Converting Folder Tree using iconv with Ruby


I’ve just experienced one of the strangest problems ever. A PHP project was probably copied from a Swedish Windows machine to a Linux server, set to handle Swedish somehow. From the server it was then downloaded to a Mac that was probably running Swedish too, and from the Mac to my strictly English Windows installation running Wamp and XAMPP.

Some PHP files refused to run, instead I got a prompt asking to download them. After a while I was able to narrow it down to the folders, somehow they were the problem. When copying a PHP file from the “tainted” folder tree to a newly created folder I was able to run it. Therefore something had to be wrong with the folders, or possibly the file names. In the end nothing I did could make the files run, something else was the problem.

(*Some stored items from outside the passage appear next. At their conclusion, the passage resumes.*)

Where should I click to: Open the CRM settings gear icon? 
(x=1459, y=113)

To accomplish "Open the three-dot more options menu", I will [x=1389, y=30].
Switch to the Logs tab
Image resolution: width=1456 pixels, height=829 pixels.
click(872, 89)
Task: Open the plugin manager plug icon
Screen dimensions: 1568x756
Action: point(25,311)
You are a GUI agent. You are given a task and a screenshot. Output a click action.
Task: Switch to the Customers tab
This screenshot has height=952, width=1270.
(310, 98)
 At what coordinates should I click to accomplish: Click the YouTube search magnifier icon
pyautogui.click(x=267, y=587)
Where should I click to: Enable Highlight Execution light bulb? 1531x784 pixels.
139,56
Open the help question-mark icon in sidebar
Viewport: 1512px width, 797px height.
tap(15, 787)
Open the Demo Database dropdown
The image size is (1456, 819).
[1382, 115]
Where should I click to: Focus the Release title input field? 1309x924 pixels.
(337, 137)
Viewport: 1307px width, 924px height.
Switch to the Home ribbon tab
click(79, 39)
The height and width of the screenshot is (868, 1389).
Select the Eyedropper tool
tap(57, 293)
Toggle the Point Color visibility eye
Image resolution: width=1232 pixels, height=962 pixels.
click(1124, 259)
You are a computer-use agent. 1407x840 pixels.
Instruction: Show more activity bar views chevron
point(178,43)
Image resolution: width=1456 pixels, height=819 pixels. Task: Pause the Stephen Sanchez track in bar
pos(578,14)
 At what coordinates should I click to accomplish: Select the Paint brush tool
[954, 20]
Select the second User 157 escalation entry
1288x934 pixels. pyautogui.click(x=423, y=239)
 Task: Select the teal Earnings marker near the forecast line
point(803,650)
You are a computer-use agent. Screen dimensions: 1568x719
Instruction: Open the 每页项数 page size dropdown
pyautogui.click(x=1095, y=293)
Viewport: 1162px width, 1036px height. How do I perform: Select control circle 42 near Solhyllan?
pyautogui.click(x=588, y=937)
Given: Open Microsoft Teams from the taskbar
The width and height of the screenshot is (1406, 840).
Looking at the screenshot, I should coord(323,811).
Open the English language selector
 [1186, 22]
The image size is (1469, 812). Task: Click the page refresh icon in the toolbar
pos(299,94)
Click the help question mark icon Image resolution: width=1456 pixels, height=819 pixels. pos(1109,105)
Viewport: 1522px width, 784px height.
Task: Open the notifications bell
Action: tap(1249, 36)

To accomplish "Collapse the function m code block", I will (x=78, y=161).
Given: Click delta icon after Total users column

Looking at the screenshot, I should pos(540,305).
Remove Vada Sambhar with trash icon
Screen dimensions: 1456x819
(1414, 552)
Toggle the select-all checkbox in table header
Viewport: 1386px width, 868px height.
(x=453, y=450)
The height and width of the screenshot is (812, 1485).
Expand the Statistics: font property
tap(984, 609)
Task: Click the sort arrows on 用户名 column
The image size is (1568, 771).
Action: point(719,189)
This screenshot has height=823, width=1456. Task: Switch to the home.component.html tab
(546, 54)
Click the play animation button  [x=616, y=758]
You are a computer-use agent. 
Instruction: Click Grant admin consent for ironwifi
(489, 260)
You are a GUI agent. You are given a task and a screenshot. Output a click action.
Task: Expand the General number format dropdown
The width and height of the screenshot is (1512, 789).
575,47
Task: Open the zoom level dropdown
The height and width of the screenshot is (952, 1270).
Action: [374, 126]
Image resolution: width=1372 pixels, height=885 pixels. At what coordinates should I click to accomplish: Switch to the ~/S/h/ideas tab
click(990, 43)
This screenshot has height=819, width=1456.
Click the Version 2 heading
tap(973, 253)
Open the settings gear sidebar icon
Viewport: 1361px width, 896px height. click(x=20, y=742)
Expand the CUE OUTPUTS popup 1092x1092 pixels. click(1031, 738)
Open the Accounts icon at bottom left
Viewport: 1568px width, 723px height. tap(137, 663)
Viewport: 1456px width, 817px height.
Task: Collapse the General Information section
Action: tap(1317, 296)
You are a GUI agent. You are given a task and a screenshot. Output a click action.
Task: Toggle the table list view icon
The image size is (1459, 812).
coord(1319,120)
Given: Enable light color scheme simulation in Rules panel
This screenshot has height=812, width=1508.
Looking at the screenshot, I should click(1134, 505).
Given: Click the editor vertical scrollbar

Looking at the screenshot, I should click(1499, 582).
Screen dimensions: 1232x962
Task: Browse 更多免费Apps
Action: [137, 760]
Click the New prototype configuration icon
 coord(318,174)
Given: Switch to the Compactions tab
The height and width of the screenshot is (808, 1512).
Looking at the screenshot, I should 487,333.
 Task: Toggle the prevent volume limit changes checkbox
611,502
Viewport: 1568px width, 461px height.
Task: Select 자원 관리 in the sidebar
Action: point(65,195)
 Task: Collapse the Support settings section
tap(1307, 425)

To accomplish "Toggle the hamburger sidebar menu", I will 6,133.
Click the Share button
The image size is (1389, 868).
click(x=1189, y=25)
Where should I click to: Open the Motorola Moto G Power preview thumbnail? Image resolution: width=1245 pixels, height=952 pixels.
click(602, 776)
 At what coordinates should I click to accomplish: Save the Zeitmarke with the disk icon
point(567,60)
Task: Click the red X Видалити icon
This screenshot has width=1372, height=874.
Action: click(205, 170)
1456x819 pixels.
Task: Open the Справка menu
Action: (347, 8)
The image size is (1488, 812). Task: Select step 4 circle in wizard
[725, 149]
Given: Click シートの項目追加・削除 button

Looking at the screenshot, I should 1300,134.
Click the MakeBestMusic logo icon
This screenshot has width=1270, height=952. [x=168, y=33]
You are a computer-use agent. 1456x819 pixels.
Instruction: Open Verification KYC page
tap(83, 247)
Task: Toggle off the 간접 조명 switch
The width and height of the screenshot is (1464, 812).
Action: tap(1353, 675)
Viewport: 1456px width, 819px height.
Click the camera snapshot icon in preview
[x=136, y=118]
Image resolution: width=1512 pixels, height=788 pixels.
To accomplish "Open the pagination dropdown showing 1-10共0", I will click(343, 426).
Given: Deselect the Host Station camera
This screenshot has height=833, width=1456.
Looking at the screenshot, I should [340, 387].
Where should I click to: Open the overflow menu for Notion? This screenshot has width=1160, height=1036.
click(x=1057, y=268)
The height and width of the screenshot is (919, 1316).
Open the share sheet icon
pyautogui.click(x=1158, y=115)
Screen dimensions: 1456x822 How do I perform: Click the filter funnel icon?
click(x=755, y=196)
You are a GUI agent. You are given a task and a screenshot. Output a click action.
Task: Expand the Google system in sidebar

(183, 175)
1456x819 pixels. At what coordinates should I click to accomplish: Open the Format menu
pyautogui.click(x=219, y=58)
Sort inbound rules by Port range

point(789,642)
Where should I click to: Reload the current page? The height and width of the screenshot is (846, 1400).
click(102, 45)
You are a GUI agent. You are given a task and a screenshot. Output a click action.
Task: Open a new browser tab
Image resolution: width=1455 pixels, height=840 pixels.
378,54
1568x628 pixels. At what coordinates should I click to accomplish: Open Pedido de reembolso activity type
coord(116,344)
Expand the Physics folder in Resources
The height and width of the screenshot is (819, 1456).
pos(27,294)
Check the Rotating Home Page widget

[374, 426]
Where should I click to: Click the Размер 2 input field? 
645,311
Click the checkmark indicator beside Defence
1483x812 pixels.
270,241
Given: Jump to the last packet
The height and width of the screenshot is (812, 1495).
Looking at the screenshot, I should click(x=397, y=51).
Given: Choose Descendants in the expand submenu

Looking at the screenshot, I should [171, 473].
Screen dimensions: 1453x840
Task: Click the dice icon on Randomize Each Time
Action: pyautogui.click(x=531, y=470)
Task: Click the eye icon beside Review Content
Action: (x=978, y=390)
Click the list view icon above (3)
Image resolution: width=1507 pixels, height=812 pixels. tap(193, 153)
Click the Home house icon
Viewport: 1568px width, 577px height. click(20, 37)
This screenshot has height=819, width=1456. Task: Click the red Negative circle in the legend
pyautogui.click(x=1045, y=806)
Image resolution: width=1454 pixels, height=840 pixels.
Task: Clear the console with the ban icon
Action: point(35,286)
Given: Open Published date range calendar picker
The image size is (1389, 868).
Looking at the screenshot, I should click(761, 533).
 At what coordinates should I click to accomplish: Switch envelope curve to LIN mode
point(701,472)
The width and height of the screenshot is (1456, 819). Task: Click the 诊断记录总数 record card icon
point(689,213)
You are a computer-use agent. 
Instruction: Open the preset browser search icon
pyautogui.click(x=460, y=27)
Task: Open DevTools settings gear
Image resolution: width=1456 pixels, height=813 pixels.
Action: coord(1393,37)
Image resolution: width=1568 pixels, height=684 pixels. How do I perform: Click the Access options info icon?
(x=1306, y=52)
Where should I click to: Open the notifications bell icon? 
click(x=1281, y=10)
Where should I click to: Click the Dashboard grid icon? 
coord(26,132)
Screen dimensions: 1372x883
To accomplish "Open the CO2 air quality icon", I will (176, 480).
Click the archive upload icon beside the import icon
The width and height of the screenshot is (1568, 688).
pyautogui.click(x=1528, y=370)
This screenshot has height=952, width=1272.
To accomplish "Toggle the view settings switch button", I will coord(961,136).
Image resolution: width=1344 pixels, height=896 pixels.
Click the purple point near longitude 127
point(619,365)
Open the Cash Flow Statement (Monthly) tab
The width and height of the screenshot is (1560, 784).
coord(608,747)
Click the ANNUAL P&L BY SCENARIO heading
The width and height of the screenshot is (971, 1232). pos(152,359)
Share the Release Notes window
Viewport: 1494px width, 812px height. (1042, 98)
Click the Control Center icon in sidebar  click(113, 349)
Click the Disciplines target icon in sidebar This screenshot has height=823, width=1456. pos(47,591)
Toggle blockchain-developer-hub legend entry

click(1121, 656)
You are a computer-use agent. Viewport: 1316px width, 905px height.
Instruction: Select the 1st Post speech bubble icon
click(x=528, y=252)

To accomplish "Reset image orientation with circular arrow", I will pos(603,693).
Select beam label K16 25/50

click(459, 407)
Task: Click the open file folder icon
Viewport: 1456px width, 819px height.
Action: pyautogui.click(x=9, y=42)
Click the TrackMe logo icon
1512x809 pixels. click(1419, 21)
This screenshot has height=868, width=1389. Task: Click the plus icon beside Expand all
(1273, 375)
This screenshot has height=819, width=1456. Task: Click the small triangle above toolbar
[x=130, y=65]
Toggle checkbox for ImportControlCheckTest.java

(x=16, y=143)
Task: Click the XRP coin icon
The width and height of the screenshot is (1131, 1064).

I ended up trying the below code though, it might be useful for someone else having character encoding related problems with folders and/or file names even though it didn’t work for me with the particular problem I had. I’ve seen an English Vista turning into a blue screen trying to work with files containing Swedish characters for instance, stuff like that.

require 'find' 
require 'fileutils'
require 'iconv'

def convert_enc(str)
  Iconv.conv('ascii', 'iso-8859-1', str)
end

def copy_tree(orig_dir, new_dir)
  Find.find(orig_dir) do |path|
    FileUtils.mkdir(convert_enc(path.gsub(/^\w+[^\/]/, new_dir))) unless FileTest.file?(path)
  end
  
  Find.find(orig_dir) do |path|
    if FileTest.file?(path)
      from = File.new(path)
      to = File.new(convert_enc(path.gsub(/^\w+[^\/]/, new_dir)), "w+")
      to.write(from.read)
    end
  end
end

copy_tree('old_dir', 'new_dir')

Even though we treat folder and file names exactly the same here this code will allow for different treatment. As you also can see we don’t do anything with file contents, but you can easily do so by passing from.read to some encoding/decoding logic.